Or the old GW classic conundrum - they went overboard with their first foray into something (Cough Cough Space Marine 2.0) and rather than dialing that back in any meaningful way, they tried to list everybody else's power level up to that, with varying degrees of success, and tried a round-about method of curbing that excess with a series of Send-In-A-Spider-To-Swallow-The-Fly rules.

Eldar can stack -5 to hit on their flyers, aw dag oh man we should solve that by...making it a gamewide rule that everyone can only get -1/+1 to hit!

Oh, rats, shoot, now its way easier to damage stuff that used to rely on hit mods, um, drukhari get super powerful invulnerable saves on everything now, yeah, and we'll make their vehicles really cheap!

oof, ouch, drukhari are really powerful, I know, we'll release admech with super super strong shooting that's really great at killing drukhari profiles!

Oh no, admech can blow up drukhari but they REALLY REALLY blow up everyone else! um um um terrain setups that are huge giant LOS block parking lots?
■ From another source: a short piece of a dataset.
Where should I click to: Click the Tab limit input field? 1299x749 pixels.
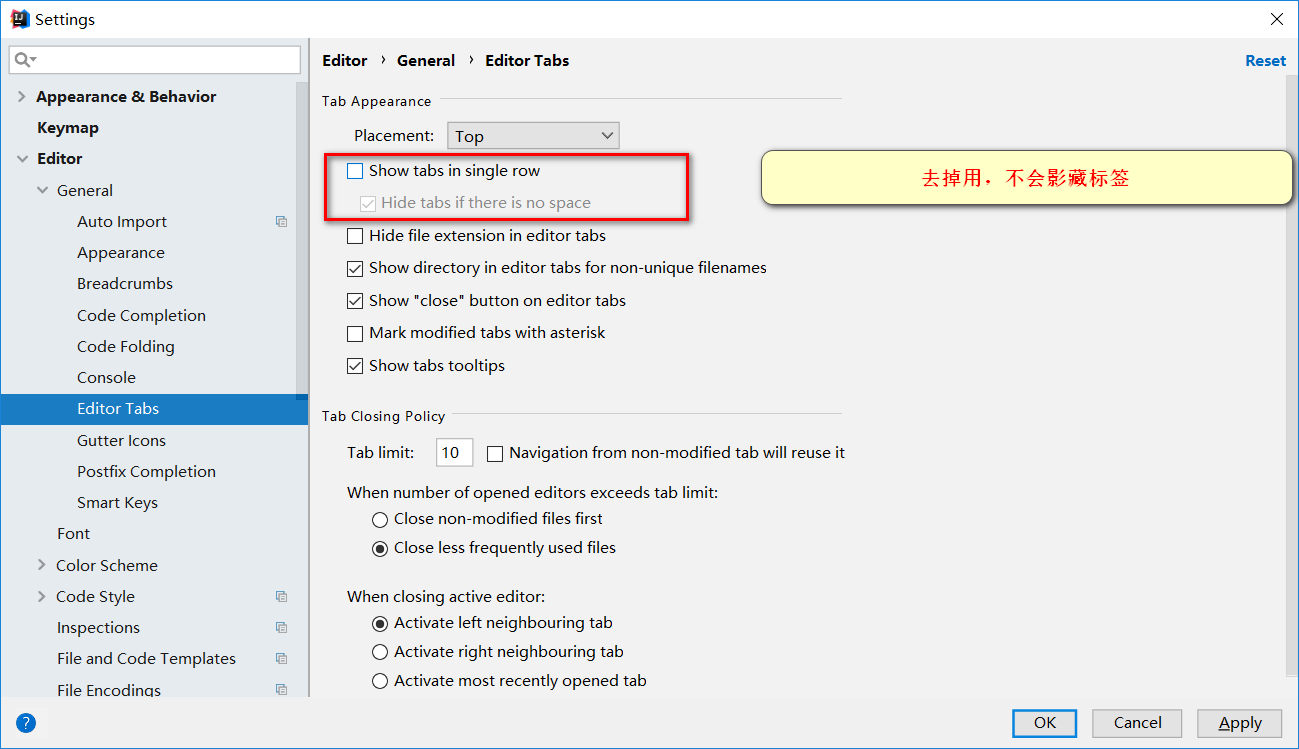(x=454, y=453)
Does that help?

Whack a (plastic crack) mole… no it does not help!


The extreme quantity of layered rules is a reaction to the stat squish in 8th @ 2021/10/19 18:27:43


Post by: Vaktathi


Hrm, I'd argue the layered rules are an extension of previously existing rules paradigms. We had layered rules in 3E for example, where you wouldnt just play Chaos Marines, but World Eaters or Iron Warriors that got various extra special rules depending on mission and army construction.

We got detachments and formations and all that starting years before the statline adjustments of 8th in 6th edition.
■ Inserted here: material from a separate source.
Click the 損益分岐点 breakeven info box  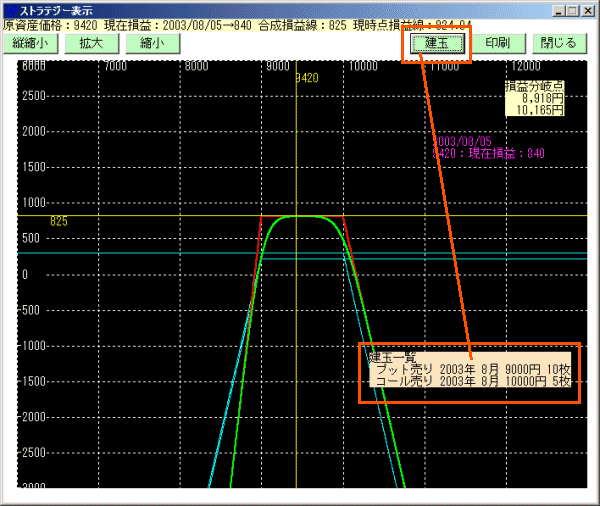534,99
GW has also long used special rules and add ons to cover statline problems, not wanting to change the statline but willing to patch with accessory rules. That's been the story of the Leman Russ for the last 5 editions. This I think is a major culprit.

Scale is also an issue, GW is trying to encompasse ever more stuff intona comoany level wargame and there's just too much going on trying to make a grot and its pistol and a Knight or Titan both meaningful tabletop elements without making thrm cumbersome in one direction or another, particularly when also trying to differentiate black grots from yellow grots and spiky walkers from churchy walkers at the same time.
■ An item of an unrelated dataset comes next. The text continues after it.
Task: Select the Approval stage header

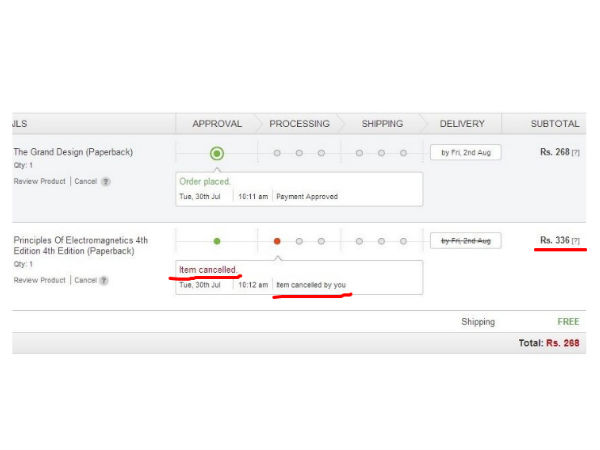Action: point(217,124)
I think in general this is just GWs design philosophy trying to do too much in the same design space, the statline in and of itself is a tertiary issue.


The extreme quantity of layered rules is a reaction to the stat squish in 8th @ 2021/10/19 19:15:20


Post by: Ordana


 oni wrote:
How exactly does one continue to add to and differentiate between the literally 40+ bolt weapons that are now in the game?

This issue is becoming a problem for all factions.
By not having 40+ bolt weapons? There is absolutely no need for GW giving every single space marine unit 3 different unique weapons. Just give them all a Bolter.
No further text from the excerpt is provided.